Check your understanding ▸
**1)** In the market report below, shorten the paragraph beginning "Encouraging data from a COVID-19 vaccine trial" while keeping its main facts.
**2)** Carry on the Latin American market report below from its final sentence.

Passage shown ▸
Latin American stocks and currencies roared higher on Monday, with Brazil shares rising 3.5% as commodity prices surged on hopes of economic recovery as countries eased pandemic-induced lockdowns.
Encouraging data from a COVID-19 vaccine trial by U.S. drug-maker Moderna added to the optimism, bolstering Wall Street's rally. Despite worrying rises in the number of new cases in emerging markets, especially Brazil, and simmering U.S.-China trade tensions, an index of Latam stocks jumped 4.3%. Its currency counterpart surged 1% after both indexes ended lower last week.
Oil firms Petrobras and Ecopetrol climbed between 3.1% and 7.2% as crude prices rose, while iron ore miner Vale rallied 6.3% for its best day in 10 months.
Currencies of oil exporters Brazil, Mexico and Colombia firmed between 1.3% and 1.5%, with the Mexican peso touching a more than four-week high.

Provided material ▸
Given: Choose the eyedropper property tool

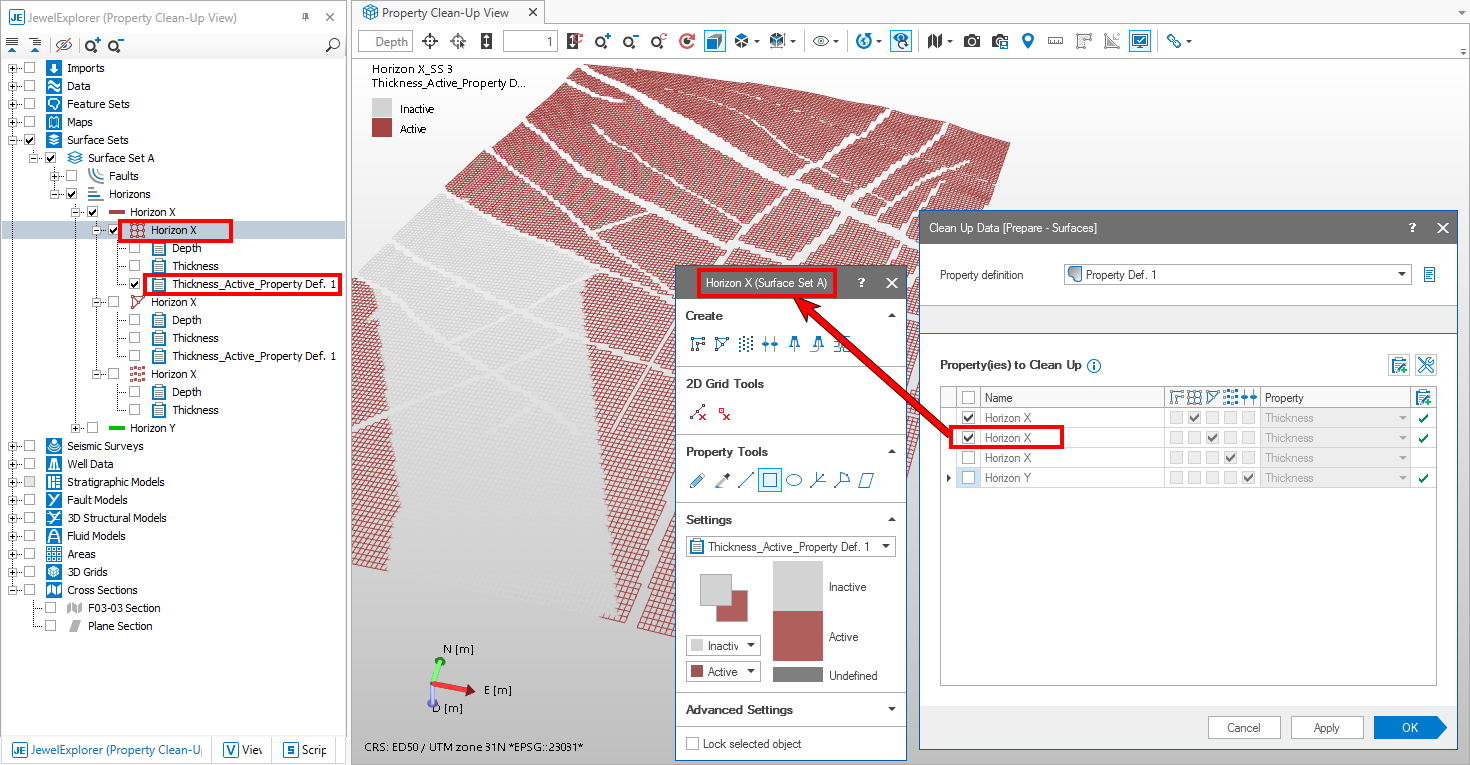Looking at the screenshot, I should pyautogui.click(x=721, y=481).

Solved tasks ▸
**1)** Promising COVID-19 vaccine trial data from U.S. drug-maker Moderna boosted optimism and Wall Street's rally. Despite rising new cases in emerging markets, especially Brazil, and U.S.-China trade tensions, a Latam stock index jumped 4.3% and its currency counterpart gained 1%, after both indexes fell last week.

**2)**
Chile, the world's largest producer of copper, saw its peso climb 1%, while stocks were on track for their biggest one-day gain in three weeks. Copper prices surged almost 2%.
Outbreak hot-spots such as Italy reopened shops and restaurants, while New York and Spain plan to lift restrictions gradually. In Mexico, automotive, mining and construction sectors will be told in 72 hours if they can resume operations the government said.
But the regional picture remained grim, with a central bank survey showing Brazil's economy is expected to shrink by more than 5% this year.
The political scenario in Brazil remained precarious too, with health minister Nelson Teich resigning on Friday, as he and President Jair Bolsonaro showed themselves increasingly out of step, with Bolsonaro calling for a rollback of state quarantines and for the widespread use of unproven drugs, such as chloroquine, to fight the virus.
This increases uncertainty about how the pandemic will develop in Brazil and how it will affect the economy, and the BRL is therefore likely to remain under depreciation pressure for the time being, said Commerzbank analyst You-Na Park-Heger.
Teich is the second minister to leave a post in Bolsonaro's government after Justice Minister Sergio Moro quit last month over differences with the president.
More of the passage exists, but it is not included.